Romansa Bandung

Menyusuri Kenangan Jalur Kereta Api Dayeuhkolot-Majalaya yang Terlupakan

Bekas Stasiun Dayeuhkolot

“Bandung sebagai sebuah destinasi wisata telah begitu banyak menarik minat para pelancong Eropa di Masa Kolonial.”

RomansaBandung.com – Di tengah wilayah Bandung Selatan yang kaya dengan produk perkebunan yang diincar oleh Belanda, sebuah perjuangan untuk menciptakan transportasi terpadu yang murah dan cepat terjadi.

Dahulu kala, pengangkutan hasil-hasil kebun dari wilayah ini menuju berbagai tujuan harus mengandalkan pedati dengan biaya yang mahal, sebesar 15 hingga 18 sen per ton.

Namun, kendala utama adalah sulitnya akses menuju Kota Bandung karena jarak yang relatif jauh.

Dibangun untuk memudahkan akses menuju perkebunan

Dalam upaya mengatasi tantangan tersebut, Belanda memutuskan untuk membangun jalur kereta api yang menghubungkan Bandung dengan Ciwidey dan Majalaya.

Pembangunan lintas ini membutuhkan biaya yang besar, sekitar ƒ1.776.000,00.

Jalur kereta api ini terdiri dari segmen Cikudapateuh-Kopo (Soreang) yang kemudian dilanjutkan menuju Ciwidey, serta jalur cabang dari Dayeuhkolot ke Majalaya.

Pada tanggal 3 Maret 1922, jalur Dayeuhkolot-Majalaya dibuka dan menjadi bagian yang penting dari infrastruktur transportasi di daerah tersebut.

Sisa patok-patok milik Staatspoorwegen (SS) perusahaan kereta api Hindia Belanda

Menghilang dibongkar Jepang

Namun, nasib jalur kereta api ini berakhir tragis pada tahun 1942 ketika sebagian komponennya dibongkar oleh pekerja romusa Jepang.
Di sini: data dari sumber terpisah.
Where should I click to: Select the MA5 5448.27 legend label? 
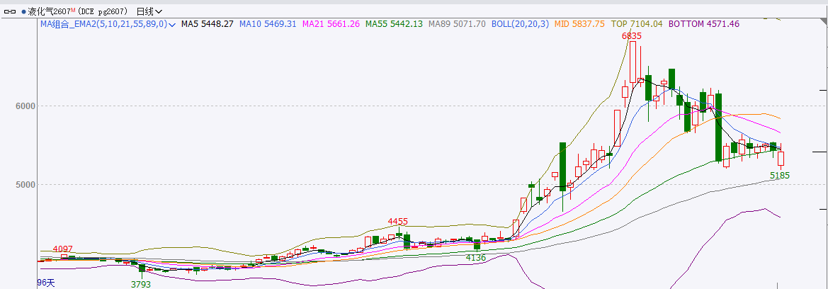207,24
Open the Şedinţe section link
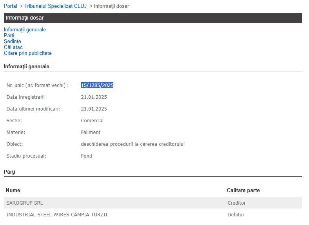309x225 pixels. (12, 42)
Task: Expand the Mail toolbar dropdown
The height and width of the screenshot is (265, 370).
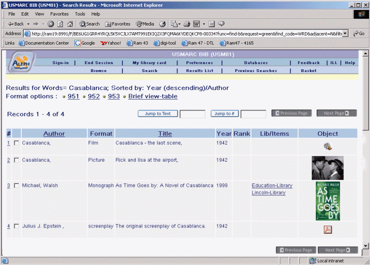Action: (x=180, y=24)
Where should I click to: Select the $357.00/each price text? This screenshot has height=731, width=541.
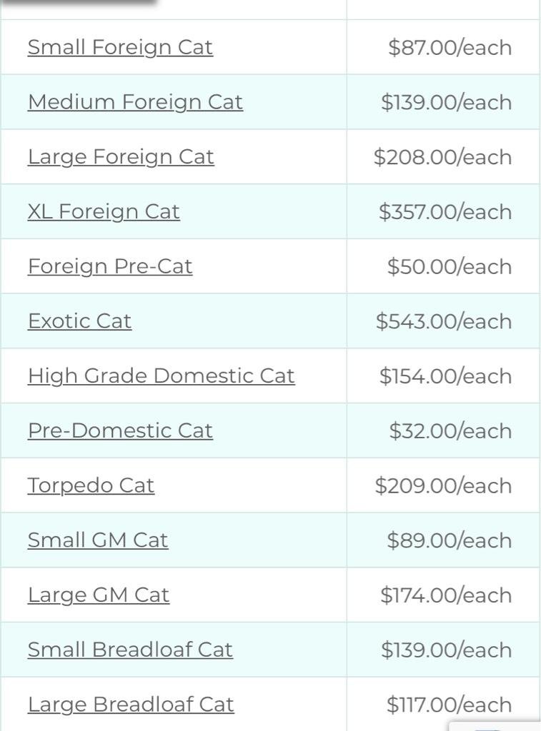pyautogui.click(x=445, y=212)
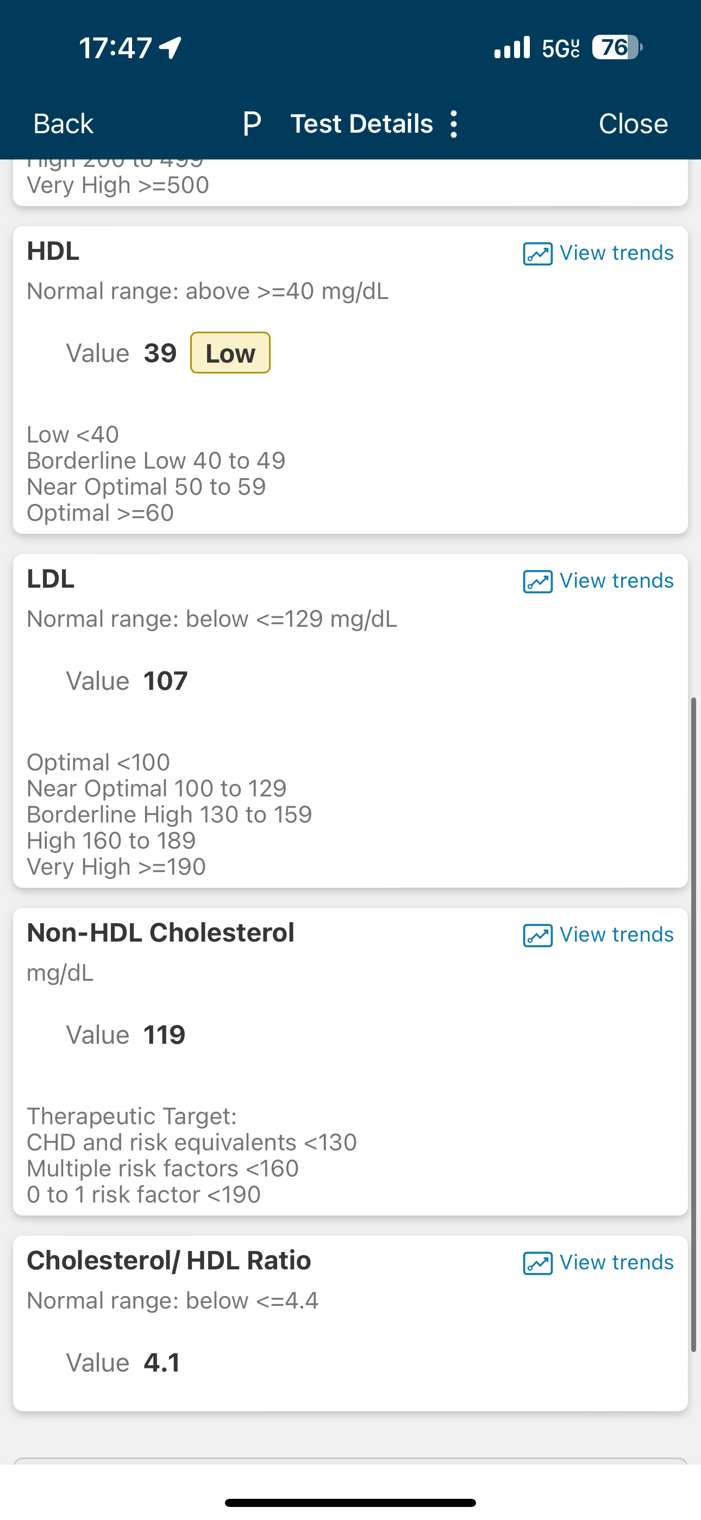Open the three-dot options menu
Viewport: 701px width, 1520px height.
pos(453,124)
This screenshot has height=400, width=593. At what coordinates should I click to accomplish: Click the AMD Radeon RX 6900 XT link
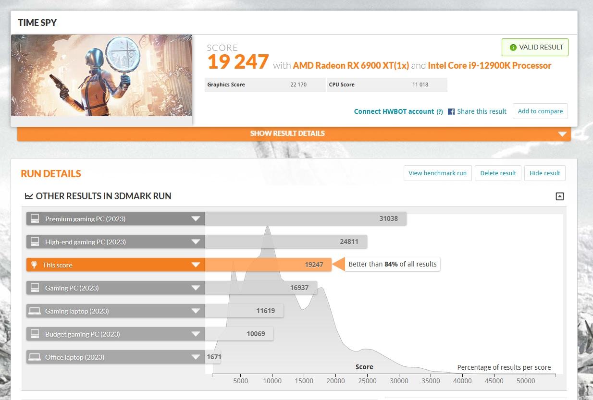(x=351, y=65)
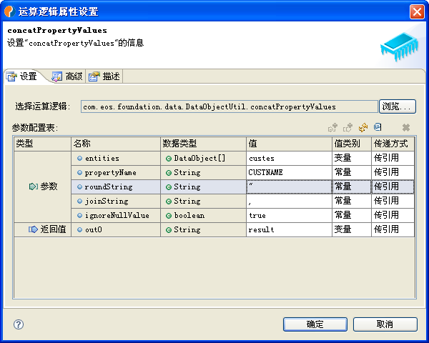This screenshot has width=429, height=343.
Task: Click the first grayed add-parameter icon
Action: (x=332, y=127)
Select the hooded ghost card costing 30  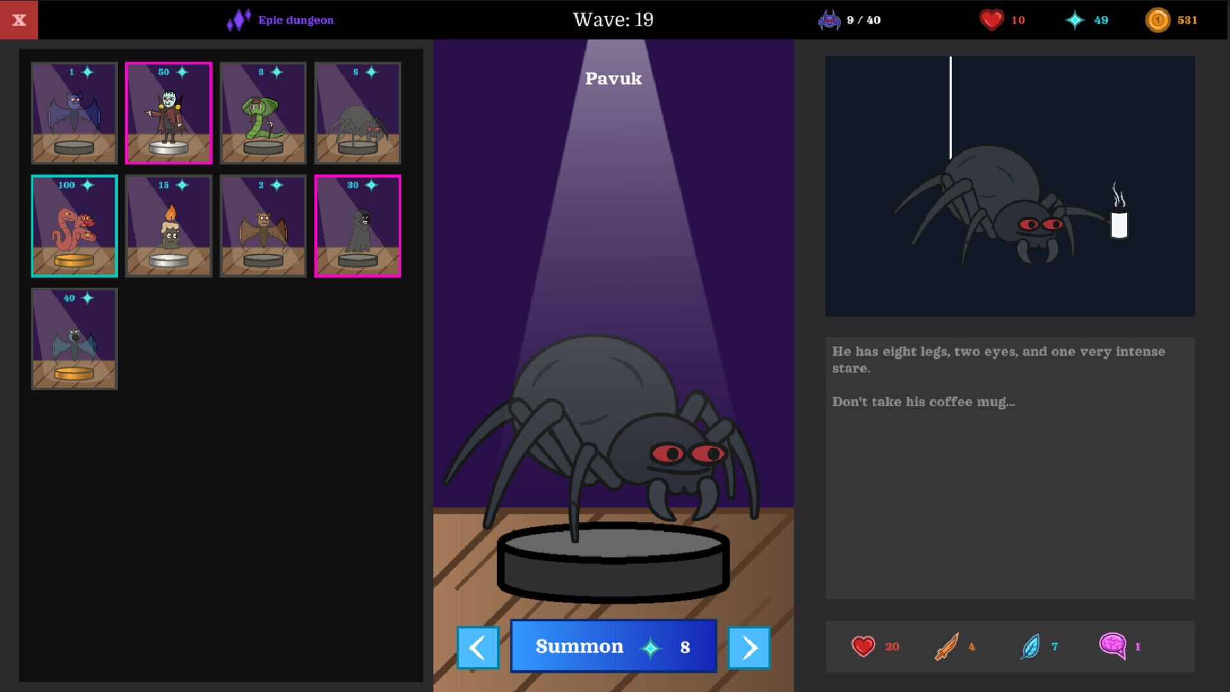[x=357, y=226]
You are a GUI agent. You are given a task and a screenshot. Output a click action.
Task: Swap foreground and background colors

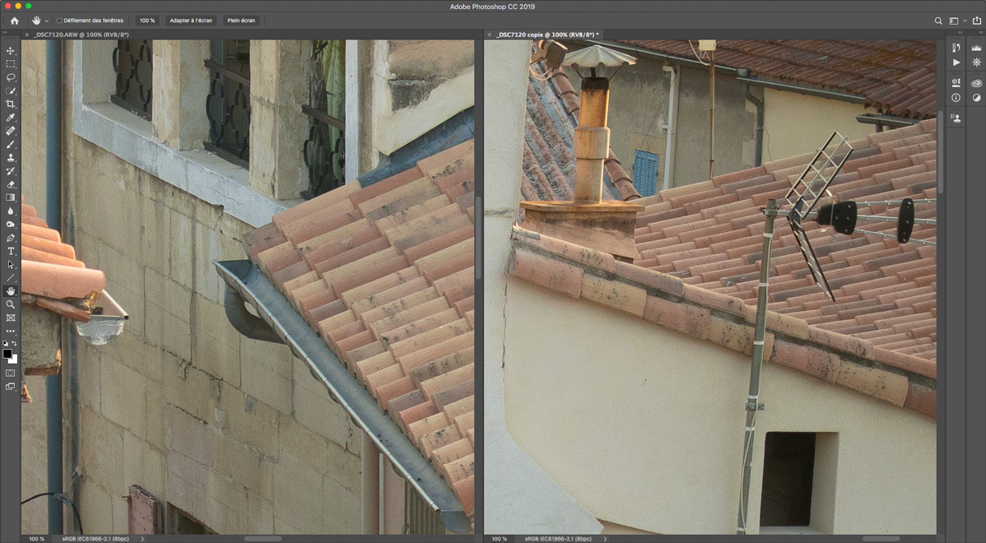pyautogui.click(x=15, y=344)
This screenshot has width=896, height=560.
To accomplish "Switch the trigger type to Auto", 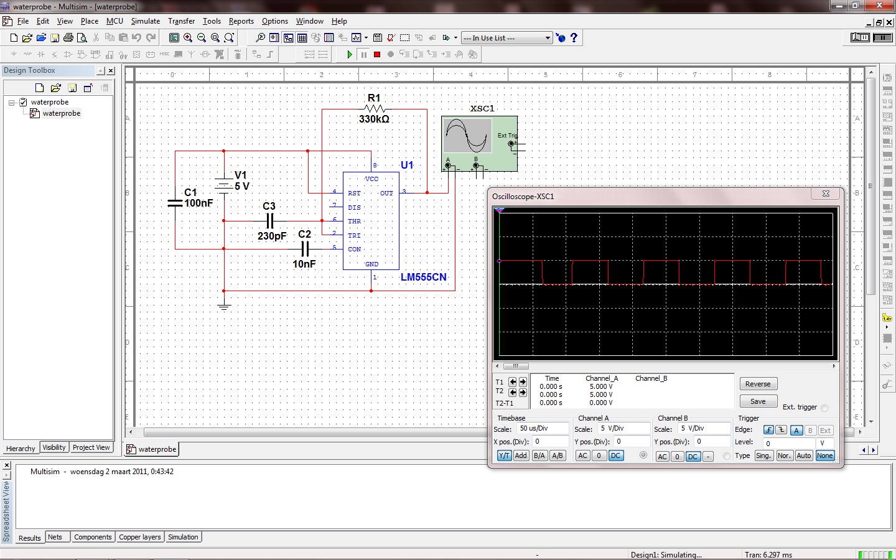I will (804, 455).
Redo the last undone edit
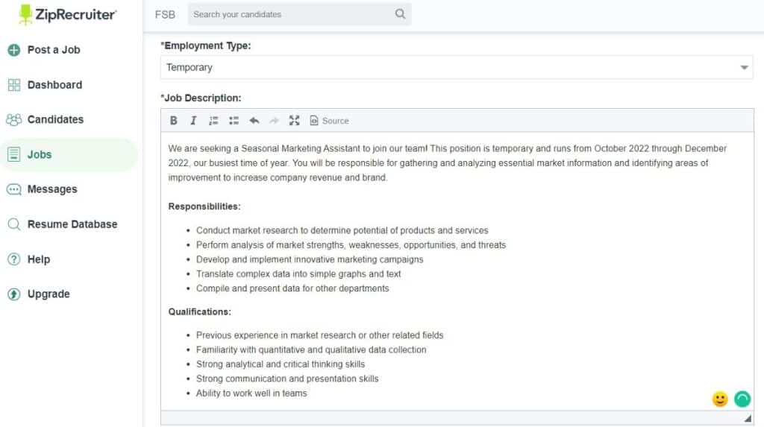The image size is (764, 427). tap(274, 121)

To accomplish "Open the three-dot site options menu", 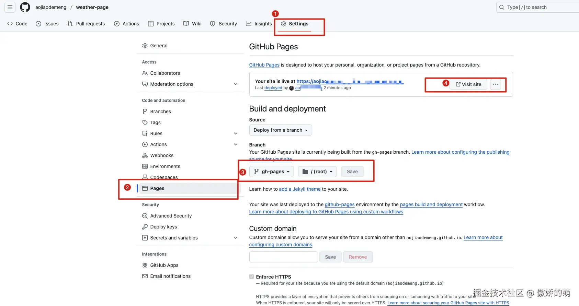I will (x=495, y=84).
Meskipun tercatat dalam Nama, Kode, dan Singkatan Stasiun dan Perhentian, upaya untuk menghidupkan kembali jalur ini oleh Djawatan Kereta Api tidak pernah terwujud, sehingga hanya nama-nama stasiun dan singkatannya yang menjadi saksi bisu dari kejayaan masa lalu.

Namun, meskipun jalur ini menjadi kenangan yang tenggelam dalam aliran waktu, cerita perjuangan dan keberanian dalam membangun jalur kereta api yang menghubungkan perkebunan ini tetap menginspirasi.

Pembangunan jalur ini merupakan tonggak penting dalam mengatasi kendala logistik yang dihadapi oleh perkebunan di wilayah Bandung Selatan.

Meskipun masa kejayaannya berakhir, jejak jalur ini menjadi saksi bisu dari upaya Belanda dalam mengatasi tantangan geografis dan menghubungkan masyarakat dengan lebih efisien.